Once again, Ellery gets out of the city.  Usually he goes as far as Long Island (the notable exception, of course, was the cross-country chase in The Egyptian Cross Mystery).  His previous stories, The Two-Headed Dog and The Bearded Lady, saw him on Martha’s Vineyard and Long Island.  This time, he is in a small town in upstate New York.  In The Tragedy of Z, Drury Lane had ended up in Leeds; this time, Ellery lands in the town of Corsica.  For a man-about-town, he sure does seem to get out of town a lot!

This is also the most dialogue-driven tale to date.  More than the previous stories, I could see this staged, with three scenes: the boarding house drawing room, the crime scene, and the cemetery, character actors easily filling the roles of the wheelchair bound grand dame, the veteran who takes every opportunity to remind everyone that he was injured in The War, the small town coroner, the small town attorney, the boarding house proprietor and his beautiful daughter.
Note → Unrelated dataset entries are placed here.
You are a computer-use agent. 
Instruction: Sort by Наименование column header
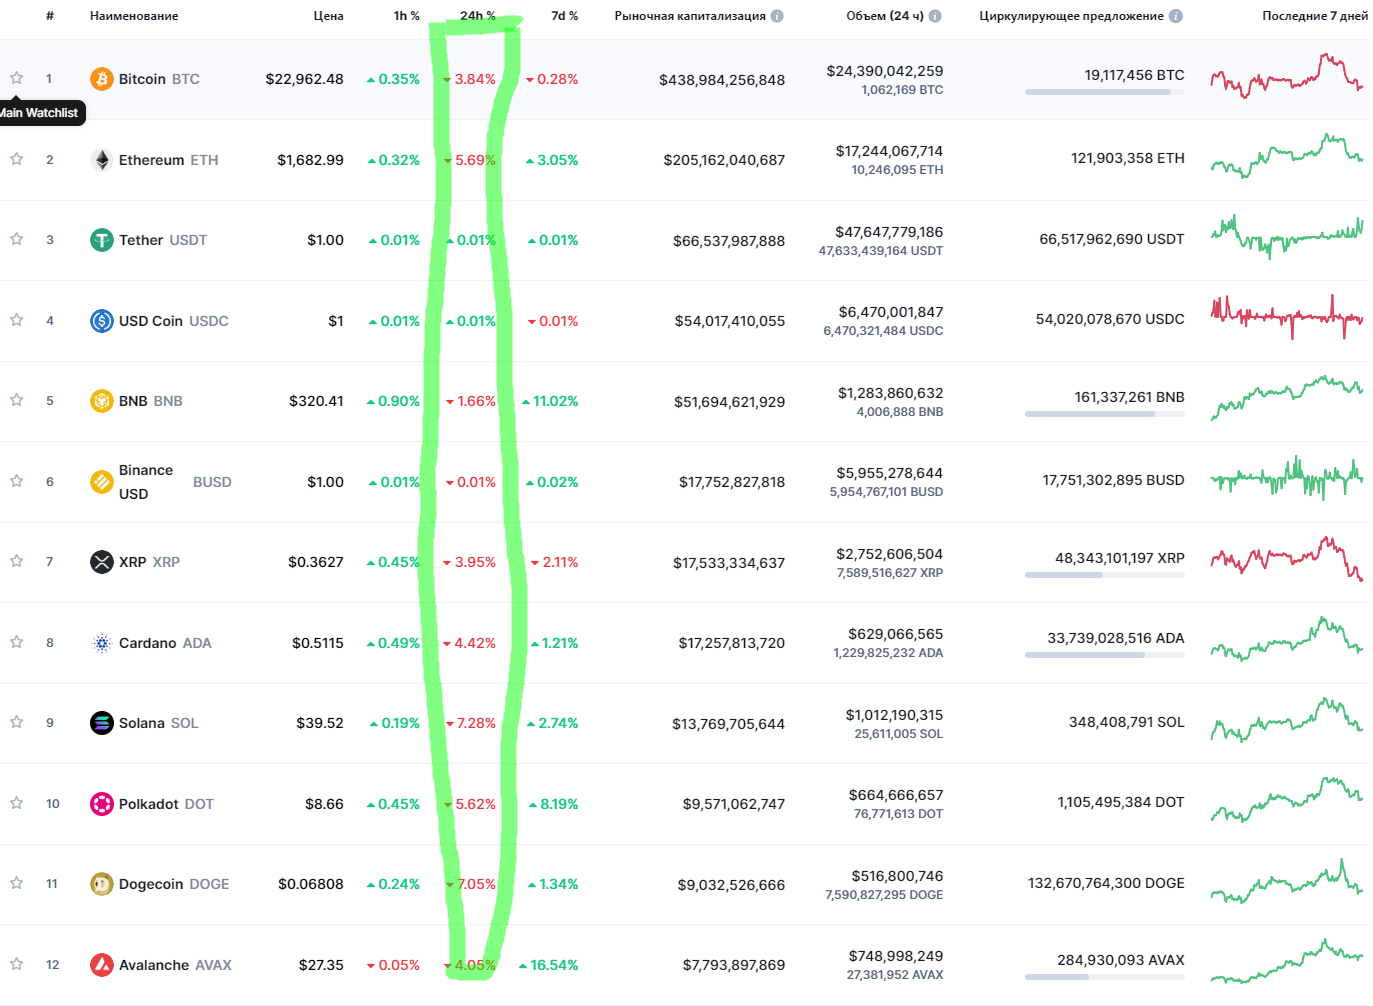pos(134,16)
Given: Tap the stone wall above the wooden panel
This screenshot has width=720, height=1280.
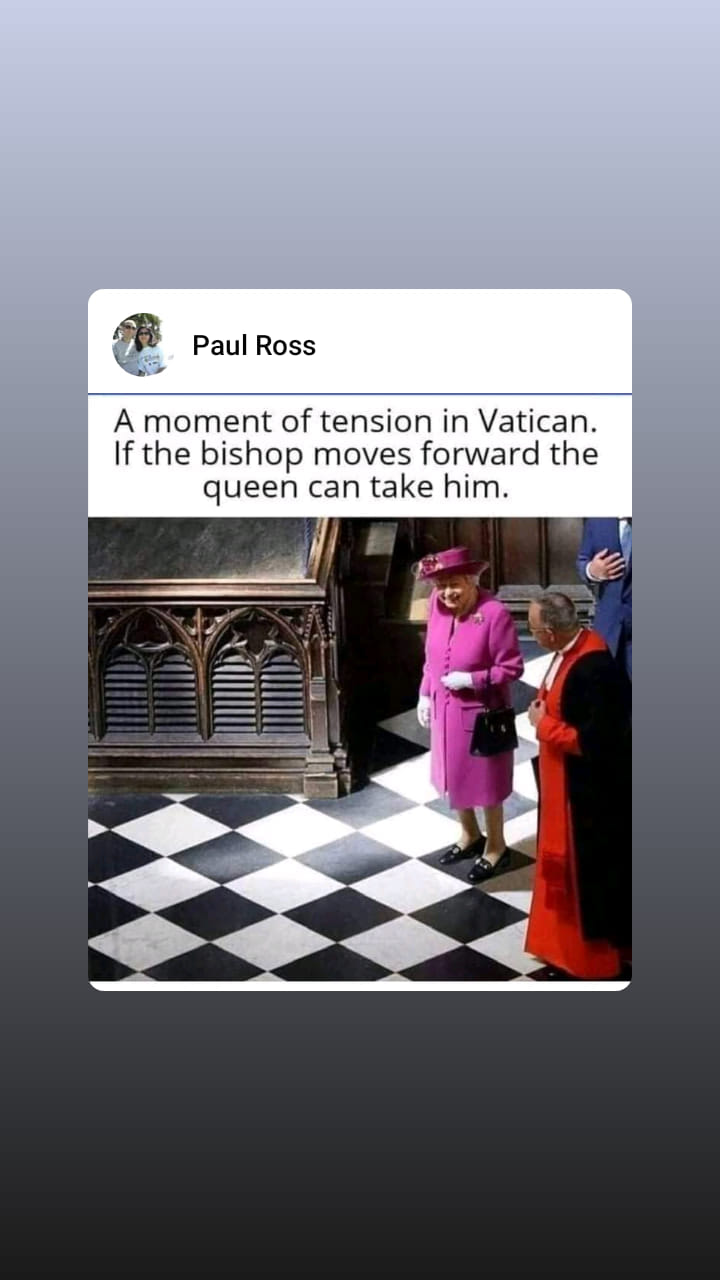Looking at the screenshot, I should (200, 548).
Not surprisingly, then, the cousins were entering the phase of their careers where their characters would grace the silver screen.

The story itself?  There certainly is one.  Ellery is called by the friends of an idealized young country lawyer accused of murder.  (The opening description of the lawyer, by itself, could launch several academic careers in what it portrays as a desired lifestyle and personality type of the era).  Anyway, Ellery arrives, finds a discrepancy in the murder details, researches a theory by illegally exhuming a grave in the dead of night, the murderer is caught, and everyone’s favorite lawyer is freed.  There is the subtle message, too, of men behaving violently for the effect ions of a woman, even if the woman is oblivious of his desire.  Hence the “invisible lover,” of the title, and the original title, Four Men Loved a Woman.